First, the primary issue is budget priorities–what we're spending money on–not tax rates. Everything Dworkin thinks is required for the state to treat people with equal concern (and thereby to secure legitimacy) is a matter of spending money on the right programs. So there just needs to be enough money to do it. And there is. The U.S. could massively expand the generosity of welfare assistance, unemployment insurance, worker retraining, etc. etc., at the cost of a relatively small portion of the budget of the Navy. We could cut taxes significantly across the board and increase the openhandedness of the welfare state if we were willing to significantly reduce spending elsewhere.
I don't sense that Dworkin sees any need for military power that dwarfs the rest of the world's, so why not just admit that the government already has mind-boggling revenues at its disposal, and argue that it ought to spend much more on the kinds of programs that he thinks are required for treating citizens with equal concern and much less on fighter jets and allegedly humanitarian military intervention? Dworkin mentions in passing that all budgetary choices have distributive consequences, and even mentions military spending as an example of this. Indeed, he mentions the war as an onerous fiscal burden. But then he just breezes by to argue that the legitimacy of American democracy is threatened unless we raise taxes on rich people, because otherwise we won't be able to pay for his preferred social insurance scheme. It just doesn't make any sense.
Why the emphasis on raising taxes rather than on spending current revenues less wastefully and more in lines with the demands of justice?

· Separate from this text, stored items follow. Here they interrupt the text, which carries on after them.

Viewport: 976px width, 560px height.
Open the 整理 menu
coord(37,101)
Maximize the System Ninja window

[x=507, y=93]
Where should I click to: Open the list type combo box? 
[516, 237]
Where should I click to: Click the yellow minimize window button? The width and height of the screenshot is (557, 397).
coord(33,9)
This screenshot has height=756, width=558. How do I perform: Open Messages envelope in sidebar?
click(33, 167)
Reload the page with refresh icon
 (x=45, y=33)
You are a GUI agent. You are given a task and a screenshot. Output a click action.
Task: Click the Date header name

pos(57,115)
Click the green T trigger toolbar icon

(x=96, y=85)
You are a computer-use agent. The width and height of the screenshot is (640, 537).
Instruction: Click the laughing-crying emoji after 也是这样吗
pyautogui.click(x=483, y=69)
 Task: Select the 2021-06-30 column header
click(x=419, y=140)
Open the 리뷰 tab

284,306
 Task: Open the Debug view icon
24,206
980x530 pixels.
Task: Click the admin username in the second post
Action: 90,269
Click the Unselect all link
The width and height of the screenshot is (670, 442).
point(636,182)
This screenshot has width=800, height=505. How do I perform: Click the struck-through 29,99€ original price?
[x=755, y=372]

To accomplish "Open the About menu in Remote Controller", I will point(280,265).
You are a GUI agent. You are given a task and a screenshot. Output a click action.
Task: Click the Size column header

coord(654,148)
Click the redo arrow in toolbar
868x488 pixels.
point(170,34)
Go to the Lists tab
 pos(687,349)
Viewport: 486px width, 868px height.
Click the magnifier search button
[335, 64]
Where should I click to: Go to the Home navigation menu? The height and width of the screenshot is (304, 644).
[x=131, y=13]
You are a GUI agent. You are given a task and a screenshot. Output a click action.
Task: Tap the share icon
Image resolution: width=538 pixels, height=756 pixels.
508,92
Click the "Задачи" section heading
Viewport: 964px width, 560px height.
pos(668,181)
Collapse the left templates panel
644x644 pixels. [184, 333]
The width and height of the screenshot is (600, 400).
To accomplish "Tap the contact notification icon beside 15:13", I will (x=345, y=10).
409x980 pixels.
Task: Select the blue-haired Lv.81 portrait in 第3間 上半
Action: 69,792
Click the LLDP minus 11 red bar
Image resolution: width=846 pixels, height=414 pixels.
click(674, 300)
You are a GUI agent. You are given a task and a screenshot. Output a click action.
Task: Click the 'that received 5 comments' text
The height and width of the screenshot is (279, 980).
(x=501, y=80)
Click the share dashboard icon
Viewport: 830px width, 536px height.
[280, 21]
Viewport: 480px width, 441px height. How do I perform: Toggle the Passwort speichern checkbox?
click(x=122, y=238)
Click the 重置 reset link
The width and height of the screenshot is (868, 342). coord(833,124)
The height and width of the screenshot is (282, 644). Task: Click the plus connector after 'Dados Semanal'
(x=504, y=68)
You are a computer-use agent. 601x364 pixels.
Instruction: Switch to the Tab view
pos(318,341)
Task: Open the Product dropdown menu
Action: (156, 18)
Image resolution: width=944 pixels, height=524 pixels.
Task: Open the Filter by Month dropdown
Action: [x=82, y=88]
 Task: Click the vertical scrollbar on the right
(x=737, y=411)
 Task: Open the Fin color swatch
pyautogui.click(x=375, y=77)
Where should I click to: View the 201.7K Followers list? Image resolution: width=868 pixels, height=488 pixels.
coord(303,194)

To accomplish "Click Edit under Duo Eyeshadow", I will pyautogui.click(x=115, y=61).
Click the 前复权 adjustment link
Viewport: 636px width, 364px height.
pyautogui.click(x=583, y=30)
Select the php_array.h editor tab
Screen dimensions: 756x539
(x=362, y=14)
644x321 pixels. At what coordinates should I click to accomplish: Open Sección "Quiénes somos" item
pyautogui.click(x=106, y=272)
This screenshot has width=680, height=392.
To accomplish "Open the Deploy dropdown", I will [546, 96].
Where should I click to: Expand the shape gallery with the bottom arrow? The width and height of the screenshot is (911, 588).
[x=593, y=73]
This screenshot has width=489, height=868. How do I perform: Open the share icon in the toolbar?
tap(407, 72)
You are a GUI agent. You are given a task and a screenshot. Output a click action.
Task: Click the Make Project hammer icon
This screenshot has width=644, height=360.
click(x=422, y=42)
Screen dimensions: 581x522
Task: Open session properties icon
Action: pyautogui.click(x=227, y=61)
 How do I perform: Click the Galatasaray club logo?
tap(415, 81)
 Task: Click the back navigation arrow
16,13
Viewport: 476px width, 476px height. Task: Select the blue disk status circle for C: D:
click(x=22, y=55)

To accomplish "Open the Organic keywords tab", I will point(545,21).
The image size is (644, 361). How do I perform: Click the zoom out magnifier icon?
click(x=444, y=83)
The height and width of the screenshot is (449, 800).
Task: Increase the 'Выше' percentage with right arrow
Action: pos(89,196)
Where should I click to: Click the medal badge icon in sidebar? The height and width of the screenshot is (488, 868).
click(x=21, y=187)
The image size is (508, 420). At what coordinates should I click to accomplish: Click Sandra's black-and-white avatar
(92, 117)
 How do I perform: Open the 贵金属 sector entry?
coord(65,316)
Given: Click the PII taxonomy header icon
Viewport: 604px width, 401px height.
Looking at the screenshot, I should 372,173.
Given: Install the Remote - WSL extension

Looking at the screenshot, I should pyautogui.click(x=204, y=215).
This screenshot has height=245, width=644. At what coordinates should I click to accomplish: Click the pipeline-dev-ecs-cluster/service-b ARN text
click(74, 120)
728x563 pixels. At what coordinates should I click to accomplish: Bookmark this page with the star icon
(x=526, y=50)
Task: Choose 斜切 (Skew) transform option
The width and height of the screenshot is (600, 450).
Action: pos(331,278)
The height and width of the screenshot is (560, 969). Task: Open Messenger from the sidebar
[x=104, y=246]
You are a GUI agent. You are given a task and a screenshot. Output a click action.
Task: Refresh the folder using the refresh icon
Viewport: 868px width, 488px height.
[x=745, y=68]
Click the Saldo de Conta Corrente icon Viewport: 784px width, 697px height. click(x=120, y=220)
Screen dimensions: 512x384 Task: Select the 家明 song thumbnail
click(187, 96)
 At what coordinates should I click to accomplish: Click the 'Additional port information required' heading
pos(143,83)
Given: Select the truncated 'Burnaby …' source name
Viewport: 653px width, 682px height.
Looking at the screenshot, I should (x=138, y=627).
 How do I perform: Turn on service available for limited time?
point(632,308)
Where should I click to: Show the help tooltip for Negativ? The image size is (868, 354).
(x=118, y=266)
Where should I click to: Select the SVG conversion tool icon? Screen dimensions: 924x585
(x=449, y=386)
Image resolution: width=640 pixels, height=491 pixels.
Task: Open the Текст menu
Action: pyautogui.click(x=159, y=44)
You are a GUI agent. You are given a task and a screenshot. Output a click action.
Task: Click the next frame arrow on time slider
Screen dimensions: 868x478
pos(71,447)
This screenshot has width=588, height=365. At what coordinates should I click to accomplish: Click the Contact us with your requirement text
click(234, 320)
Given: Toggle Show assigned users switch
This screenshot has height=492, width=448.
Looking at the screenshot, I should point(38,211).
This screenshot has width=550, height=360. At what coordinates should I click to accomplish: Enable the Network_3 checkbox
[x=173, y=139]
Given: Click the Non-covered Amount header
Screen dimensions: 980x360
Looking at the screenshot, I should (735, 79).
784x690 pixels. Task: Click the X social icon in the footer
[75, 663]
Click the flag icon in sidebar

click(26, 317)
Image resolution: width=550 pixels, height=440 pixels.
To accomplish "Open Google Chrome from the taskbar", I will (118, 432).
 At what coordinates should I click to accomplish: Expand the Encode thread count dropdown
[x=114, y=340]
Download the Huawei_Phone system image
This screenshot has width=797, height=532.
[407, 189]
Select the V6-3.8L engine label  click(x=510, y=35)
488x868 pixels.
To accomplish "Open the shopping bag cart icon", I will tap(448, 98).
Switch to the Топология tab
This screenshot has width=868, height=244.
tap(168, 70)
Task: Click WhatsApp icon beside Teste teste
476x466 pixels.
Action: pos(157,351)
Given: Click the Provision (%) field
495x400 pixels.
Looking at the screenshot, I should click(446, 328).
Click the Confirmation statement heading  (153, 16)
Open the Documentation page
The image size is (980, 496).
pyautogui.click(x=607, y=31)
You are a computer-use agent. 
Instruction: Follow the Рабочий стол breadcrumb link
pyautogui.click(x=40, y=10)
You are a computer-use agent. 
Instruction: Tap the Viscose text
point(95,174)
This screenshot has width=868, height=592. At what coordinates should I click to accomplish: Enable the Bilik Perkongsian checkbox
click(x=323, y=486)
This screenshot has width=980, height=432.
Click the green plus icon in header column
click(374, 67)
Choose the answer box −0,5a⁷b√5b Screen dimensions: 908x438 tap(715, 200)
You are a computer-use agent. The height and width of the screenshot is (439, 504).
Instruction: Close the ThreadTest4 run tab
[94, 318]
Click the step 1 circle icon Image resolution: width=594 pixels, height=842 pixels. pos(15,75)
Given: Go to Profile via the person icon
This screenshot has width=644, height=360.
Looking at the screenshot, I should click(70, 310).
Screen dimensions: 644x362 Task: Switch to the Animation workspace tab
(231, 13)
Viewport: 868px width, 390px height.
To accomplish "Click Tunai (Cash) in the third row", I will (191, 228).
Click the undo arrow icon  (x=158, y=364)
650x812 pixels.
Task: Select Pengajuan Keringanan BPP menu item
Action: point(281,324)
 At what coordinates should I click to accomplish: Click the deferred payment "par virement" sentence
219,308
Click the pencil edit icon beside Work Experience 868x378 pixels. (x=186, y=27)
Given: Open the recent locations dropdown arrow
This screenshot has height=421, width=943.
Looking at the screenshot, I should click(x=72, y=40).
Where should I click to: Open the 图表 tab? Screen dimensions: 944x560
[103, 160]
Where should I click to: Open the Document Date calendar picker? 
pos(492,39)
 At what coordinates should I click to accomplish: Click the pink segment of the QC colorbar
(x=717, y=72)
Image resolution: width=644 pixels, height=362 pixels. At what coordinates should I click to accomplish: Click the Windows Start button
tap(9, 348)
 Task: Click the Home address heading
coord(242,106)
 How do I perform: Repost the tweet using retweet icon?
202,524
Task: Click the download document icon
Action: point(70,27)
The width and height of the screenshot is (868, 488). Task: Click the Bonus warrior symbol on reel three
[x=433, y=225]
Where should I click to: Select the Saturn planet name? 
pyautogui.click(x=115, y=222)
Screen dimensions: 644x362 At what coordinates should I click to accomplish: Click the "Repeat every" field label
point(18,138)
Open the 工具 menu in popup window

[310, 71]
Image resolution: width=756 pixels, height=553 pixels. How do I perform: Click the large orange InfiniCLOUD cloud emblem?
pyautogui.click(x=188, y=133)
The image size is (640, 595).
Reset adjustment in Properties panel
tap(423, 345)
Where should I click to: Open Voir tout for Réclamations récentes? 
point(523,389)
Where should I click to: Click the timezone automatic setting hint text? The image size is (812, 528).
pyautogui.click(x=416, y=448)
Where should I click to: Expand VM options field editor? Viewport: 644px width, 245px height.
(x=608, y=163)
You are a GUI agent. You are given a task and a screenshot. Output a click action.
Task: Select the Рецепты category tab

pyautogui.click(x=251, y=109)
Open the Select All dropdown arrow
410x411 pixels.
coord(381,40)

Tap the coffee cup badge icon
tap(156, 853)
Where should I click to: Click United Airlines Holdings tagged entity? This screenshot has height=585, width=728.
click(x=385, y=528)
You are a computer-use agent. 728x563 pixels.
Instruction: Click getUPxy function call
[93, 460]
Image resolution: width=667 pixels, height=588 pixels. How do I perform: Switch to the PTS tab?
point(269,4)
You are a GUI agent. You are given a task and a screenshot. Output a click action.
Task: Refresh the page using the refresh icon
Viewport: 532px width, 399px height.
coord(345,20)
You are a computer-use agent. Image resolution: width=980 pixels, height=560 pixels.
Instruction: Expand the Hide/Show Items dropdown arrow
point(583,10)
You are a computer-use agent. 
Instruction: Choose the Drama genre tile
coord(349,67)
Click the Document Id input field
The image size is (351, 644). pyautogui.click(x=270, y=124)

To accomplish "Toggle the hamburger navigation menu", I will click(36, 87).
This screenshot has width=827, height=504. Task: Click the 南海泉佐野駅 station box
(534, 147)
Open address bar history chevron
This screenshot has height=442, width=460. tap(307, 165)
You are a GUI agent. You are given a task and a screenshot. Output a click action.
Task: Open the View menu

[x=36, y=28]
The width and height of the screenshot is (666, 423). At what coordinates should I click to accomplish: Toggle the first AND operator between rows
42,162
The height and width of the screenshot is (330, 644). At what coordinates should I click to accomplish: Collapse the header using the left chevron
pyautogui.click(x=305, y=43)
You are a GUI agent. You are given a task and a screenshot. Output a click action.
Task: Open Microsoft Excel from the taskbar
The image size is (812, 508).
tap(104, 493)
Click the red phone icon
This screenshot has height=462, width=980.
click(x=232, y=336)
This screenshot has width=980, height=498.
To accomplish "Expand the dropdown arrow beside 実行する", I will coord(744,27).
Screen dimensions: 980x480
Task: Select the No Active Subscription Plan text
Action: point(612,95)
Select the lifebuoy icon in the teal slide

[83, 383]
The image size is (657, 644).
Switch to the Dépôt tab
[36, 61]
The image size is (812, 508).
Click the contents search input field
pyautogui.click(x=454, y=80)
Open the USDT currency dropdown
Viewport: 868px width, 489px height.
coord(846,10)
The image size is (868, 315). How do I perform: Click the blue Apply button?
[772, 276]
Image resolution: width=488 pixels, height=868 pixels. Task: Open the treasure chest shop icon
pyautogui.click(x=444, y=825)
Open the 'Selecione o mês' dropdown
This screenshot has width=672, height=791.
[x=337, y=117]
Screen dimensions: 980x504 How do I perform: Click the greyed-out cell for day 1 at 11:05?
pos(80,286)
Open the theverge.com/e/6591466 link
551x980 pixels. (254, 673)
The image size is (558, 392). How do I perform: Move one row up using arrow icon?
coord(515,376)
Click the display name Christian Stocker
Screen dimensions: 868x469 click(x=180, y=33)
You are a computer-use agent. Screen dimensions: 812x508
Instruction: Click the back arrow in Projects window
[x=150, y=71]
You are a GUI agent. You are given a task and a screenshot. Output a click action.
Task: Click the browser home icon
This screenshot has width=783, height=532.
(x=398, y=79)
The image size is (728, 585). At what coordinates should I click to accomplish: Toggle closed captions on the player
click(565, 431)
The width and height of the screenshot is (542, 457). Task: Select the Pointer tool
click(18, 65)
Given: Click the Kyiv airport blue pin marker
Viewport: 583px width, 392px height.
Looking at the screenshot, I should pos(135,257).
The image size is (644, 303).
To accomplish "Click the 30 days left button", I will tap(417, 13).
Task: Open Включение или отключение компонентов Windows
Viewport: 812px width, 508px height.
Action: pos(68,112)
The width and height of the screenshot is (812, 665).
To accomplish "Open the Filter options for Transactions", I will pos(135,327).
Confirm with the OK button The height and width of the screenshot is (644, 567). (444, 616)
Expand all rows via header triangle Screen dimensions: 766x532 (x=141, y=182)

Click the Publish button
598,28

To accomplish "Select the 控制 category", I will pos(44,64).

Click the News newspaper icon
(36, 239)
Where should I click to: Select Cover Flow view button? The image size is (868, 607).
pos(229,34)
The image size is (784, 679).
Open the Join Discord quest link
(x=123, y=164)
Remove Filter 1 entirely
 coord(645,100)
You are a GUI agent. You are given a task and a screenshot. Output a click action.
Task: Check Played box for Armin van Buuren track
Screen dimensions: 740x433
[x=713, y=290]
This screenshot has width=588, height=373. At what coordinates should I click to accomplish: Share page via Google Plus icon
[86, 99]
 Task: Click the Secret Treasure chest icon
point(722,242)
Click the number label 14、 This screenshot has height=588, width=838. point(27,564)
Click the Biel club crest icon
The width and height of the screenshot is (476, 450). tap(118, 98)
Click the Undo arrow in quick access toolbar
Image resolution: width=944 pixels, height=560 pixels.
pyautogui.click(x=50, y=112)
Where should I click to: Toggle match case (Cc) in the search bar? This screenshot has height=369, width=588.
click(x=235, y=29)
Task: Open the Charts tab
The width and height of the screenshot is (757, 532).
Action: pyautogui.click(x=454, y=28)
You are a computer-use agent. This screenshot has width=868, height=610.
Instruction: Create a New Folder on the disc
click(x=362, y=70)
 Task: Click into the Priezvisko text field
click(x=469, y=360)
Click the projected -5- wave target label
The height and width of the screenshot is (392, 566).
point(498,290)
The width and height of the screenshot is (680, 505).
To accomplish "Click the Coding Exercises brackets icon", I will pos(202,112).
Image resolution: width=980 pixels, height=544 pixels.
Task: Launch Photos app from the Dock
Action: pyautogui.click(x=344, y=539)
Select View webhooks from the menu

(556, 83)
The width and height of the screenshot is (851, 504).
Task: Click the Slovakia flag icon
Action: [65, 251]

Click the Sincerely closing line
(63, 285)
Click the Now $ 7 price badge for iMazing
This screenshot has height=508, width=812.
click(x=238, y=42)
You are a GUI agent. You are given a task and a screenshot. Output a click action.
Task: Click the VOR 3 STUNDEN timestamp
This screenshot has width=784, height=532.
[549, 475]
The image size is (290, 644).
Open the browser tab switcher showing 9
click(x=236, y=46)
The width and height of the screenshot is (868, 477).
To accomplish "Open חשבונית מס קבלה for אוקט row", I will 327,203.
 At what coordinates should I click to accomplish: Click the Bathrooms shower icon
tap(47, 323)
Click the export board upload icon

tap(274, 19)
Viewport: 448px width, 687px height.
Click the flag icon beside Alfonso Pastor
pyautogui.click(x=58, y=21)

Indeed, if you're sniffing for threats to the legitimacy in the status quo system, the fact that a massive portion of current revenues is mispent on the warmaking industry is a much a more plausible candidate than the U.S.'s relatively low top marginal income tax rate. Moreover, if current revenue is spent poorly, you probably shouldn't assume additional revenue will be spent well. (If you're doing non-ideal theory, you've got to stick with it, Dworkin!)
Second, the U.S. tax structure is rather more progressive than most (all?) countries that have the kind of welfare/social insurance state Dworkin is looking for. The top of the American distribution pays a huge portion of overall taxes. Social democracies of the kind Dworkin thinks the U.S. should be more like do indeed tend to take a higher percentage of GDP as tax revenue. But relatively little of this comes from higher marginal income tax rates on the wealthy. Most if it comes from the middle class through relatively high consumption taxes. So if Dworkin's point is that government needs to take a bigger chunk of GDP, so that it can afford to implement the right kind of social programs, then he ought to be arguing that the American middle class needs to pony up.
But, again, the idea that current U.S. revenue is insufficient to finance Dworkin's social insurance scheme is wildly implausible. Even granting all the key normative premises in favor of this scheme (which I certainly don't) it's hard see why Dworkin thinks he has an argument about tax rates at all, rather than an argument about spending current revenue better.